Over 100 hippopotamuses have tragically been found dead in one of Namibia’s biggest game parks – Bwabwata National Park – in the Zambezi region, in the north east of the country.
According to reports Namibia’s Ministry of Environment and Tourism confirmed the deaths are not linked to poaching.
Parks Deputy Director of the region, Apollinaris Kannyinga, said: “We suspect an anthrax outbreak, but our veterinary is still yet to confirm that.”
Anthrax is an infection caused by the bacterium Bacillus anthraces.
A couple of days ago Kannyinga confirmed 54 deaths, as reported by the Namibian Broadcasting Corporation (NBC) – after 10 carcasses were found last Sunday, 1 October, and more were found in the river in the western part of Bwabwata National Park on Wednesday 4 October.
On Sunday 8 October he announced the number of dead hippos discovered in the past week has risen to 107! (This has since risen to at least 109.)
The news was so shocking, SAPeople thought it may be fake news – but confirmed with the news editor of Namibia’s largest daily newspaper, The Namibiam, that it is sadly true. Kannyinga confirmed the news to them.

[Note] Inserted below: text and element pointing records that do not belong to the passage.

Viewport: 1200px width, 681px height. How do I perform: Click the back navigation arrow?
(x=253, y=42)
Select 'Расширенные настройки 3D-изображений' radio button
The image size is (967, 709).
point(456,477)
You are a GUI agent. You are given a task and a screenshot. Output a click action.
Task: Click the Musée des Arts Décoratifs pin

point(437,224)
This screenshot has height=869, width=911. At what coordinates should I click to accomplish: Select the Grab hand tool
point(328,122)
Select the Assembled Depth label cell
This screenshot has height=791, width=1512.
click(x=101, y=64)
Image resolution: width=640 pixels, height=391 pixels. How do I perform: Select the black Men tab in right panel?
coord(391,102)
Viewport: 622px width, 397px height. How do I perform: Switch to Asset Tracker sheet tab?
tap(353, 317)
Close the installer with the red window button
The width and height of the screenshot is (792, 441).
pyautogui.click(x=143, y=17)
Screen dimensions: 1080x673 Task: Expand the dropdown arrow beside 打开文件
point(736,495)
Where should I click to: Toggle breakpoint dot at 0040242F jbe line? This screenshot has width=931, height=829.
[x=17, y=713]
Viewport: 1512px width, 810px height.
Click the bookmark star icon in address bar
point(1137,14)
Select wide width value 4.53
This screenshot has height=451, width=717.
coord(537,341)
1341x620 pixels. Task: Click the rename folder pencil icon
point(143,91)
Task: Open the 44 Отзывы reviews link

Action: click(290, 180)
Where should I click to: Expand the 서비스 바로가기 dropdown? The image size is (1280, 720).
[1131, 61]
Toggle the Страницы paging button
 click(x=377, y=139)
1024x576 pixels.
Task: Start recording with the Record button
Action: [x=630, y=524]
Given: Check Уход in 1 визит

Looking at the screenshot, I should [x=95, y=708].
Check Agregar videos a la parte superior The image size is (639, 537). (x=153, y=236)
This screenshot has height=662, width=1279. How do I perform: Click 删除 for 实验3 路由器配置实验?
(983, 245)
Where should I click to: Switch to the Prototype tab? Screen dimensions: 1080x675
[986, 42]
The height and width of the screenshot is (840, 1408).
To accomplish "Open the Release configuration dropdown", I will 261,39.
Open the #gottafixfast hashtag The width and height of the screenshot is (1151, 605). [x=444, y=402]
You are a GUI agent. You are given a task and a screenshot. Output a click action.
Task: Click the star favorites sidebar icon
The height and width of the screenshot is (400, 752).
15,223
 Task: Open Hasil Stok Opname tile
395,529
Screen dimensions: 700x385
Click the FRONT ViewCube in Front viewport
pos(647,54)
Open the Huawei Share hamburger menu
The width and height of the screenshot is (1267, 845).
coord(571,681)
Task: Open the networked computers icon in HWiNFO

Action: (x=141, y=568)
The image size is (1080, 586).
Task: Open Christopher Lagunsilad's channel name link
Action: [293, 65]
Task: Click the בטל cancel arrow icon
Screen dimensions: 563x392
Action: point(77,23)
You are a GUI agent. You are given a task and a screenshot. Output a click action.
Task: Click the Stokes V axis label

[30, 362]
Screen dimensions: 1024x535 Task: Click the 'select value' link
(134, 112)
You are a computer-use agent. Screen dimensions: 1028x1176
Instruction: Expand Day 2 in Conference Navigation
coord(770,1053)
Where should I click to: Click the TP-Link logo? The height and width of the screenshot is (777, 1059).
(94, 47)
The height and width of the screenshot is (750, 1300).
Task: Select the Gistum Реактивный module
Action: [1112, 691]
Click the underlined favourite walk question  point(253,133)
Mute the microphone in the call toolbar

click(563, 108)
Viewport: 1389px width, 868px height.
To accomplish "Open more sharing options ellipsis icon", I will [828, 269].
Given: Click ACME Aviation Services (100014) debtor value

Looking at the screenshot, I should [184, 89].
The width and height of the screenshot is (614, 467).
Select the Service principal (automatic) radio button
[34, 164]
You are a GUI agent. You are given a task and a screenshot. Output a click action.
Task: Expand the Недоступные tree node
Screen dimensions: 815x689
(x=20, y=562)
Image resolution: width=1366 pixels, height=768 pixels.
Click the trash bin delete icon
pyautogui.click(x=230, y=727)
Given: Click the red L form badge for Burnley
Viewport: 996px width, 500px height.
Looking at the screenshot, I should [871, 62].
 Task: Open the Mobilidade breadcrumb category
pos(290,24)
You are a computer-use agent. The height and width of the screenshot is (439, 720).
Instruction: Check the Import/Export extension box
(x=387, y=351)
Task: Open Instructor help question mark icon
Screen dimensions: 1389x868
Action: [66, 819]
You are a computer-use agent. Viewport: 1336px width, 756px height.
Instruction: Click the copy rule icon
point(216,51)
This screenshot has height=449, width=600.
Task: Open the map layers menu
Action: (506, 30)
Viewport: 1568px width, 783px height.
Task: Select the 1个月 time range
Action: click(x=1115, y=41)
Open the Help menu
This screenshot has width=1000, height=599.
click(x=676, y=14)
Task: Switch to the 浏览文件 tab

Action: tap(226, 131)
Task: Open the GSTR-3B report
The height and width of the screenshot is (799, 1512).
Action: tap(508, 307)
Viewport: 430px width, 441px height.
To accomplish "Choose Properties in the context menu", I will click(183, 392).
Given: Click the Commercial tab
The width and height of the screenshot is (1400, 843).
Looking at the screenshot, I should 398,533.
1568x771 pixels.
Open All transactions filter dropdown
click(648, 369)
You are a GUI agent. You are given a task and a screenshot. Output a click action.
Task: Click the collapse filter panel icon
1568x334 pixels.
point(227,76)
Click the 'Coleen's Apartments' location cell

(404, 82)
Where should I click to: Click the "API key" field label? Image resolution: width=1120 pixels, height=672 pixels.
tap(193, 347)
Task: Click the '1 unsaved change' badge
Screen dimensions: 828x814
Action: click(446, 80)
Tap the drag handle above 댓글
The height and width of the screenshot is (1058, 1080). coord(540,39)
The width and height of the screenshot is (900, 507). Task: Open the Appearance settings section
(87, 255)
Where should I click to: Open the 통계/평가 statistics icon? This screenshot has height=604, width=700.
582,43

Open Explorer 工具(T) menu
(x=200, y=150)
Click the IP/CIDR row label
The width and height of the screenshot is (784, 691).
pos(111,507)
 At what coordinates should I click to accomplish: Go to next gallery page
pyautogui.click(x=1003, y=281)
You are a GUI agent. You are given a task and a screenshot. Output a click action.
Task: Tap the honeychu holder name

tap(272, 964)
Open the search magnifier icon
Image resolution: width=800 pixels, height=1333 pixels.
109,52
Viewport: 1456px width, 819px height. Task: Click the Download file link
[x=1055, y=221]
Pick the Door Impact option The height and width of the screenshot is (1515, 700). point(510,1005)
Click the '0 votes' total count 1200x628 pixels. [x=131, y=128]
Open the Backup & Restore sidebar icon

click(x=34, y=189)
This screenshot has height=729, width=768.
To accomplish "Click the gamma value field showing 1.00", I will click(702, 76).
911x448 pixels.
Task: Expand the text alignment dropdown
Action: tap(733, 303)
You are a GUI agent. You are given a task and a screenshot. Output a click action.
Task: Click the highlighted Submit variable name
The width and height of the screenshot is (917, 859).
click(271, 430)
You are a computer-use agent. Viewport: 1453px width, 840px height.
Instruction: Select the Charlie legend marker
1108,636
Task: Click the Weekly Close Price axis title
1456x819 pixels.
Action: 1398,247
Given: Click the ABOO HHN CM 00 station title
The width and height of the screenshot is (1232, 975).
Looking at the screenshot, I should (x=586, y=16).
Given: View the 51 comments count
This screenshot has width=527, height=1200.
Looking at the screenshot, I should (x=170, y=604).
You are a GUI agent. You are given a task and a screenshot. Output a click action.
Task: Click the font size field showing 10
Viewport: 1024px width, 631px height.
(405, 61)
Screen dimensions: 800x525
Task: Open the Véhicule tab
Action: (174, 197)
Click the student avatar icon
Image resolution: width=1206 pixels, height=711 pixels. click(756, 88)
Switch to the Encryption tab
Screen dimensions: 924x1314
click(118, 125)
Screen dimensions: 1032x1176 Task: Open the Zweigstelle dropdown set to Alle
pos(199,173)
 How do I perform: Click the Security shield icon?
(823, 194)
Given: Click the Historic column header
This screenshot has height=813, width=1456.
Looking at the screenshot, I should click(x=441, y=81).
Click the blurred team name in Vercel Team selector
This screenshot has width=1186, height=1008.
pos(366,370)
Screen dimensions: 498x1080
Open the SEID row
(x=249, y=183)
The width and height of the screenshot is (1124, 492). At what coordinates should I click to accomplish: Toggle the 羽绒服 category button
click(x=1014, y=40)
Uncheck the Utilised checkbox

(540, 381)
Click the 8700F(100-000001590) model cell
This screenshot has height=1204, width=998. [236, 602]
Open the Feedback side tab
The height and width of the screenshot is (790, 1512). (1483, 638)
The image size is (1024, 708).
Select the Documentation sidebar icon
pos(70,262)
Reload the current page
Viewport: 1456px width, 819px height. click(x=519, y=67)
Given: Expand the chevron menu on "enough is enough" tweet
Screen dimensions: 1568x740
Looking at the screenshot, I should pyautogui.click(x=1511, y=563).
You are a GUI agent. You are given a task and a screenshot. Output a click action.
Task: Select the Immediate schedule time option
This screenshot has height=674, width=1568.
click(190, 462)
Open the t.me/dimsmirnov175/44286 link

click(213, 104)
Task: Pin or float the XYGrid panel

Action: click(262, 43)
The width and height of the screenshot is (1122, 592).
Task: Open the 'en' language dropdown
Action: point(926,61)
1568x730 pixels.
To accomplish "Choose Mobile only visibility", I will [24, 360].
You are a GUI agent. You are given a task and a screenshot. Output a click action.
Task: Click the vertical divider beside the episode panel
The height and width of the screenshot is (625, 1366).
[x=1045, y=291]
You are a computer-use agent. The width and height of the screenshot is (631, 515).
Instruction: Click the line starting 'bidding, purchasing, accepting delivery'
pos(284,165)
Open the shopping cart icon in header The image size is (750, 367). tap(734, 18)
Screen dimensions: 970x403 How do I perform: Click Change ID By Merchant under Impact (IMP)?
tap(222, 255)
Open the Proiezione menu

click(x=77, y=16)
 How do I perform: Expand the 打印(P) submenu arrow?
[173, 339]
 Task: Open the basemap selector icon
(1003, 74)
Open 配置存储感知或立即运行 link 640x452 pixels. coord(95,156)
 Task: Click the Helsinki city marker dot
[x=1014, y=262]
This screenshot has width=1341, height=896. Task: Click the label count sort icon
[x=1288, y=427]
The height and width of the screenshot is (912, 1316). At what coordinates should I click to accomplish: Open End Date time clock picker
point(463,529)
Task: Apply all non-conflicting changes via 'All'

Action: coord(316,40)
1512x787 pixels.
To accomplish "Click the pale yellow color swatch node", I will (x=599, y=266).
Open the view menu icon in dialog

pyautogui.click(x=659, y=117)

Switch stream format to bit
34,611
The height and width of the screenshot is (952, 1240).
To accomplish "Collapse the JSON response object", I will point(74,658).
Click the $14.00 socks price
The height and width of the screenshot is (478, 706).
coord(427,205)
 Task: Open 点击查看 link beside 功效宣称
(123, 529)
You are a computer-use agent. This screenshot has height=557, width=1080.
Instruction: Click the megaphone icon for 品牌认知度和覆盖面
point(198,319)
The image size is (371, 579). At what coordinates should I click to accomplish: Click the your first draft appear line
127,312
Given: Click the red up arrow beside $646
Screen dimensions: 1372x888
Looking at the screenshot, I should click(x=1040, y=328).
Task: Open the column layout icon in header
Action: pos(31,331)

Kannyinga said that crocodiles and vultures are already feeding on the carcasses; and that this is the first time Namibia has suffered such a deadly outbreak.
Namibia had approximately 1,300 hippos.
In July last year more than 200 crocs’ and hippos’ lives in the same region were threatened by being trapped in rapidly drying mud ponds during the drought.
Less than a month ago at least 42 hippos were killed by anthrax in Tanzania’s Ruaha National Park; and in April this year at least one villager died and 11 were treated in hospital in Zimbabwe after feasting on infected meat from a hippo that had died from anthrax. In Zambia in 2011, 85 hippos died from anthrax… leading to the deaths of at least five villagers who ate their meat.
Update Mon 9 Oct, 09h15 SA Time: Monday’s front page story of The Namibian puts the death toll now at 109 hippos. Kannyinga told The Namibian that the dead hippos are yet to be disposed of (they will probably be burnt), and that this is a natural phenomenon which has resulted from the current low level of water in the Kavango River (the lethal bacteria is often found in stagnant water). He also said “as much as the numbers seem to be high, the hippo population usually recovers” and that “we will just sensitise the community not to try and get the meat of these dead hippos for consumption”.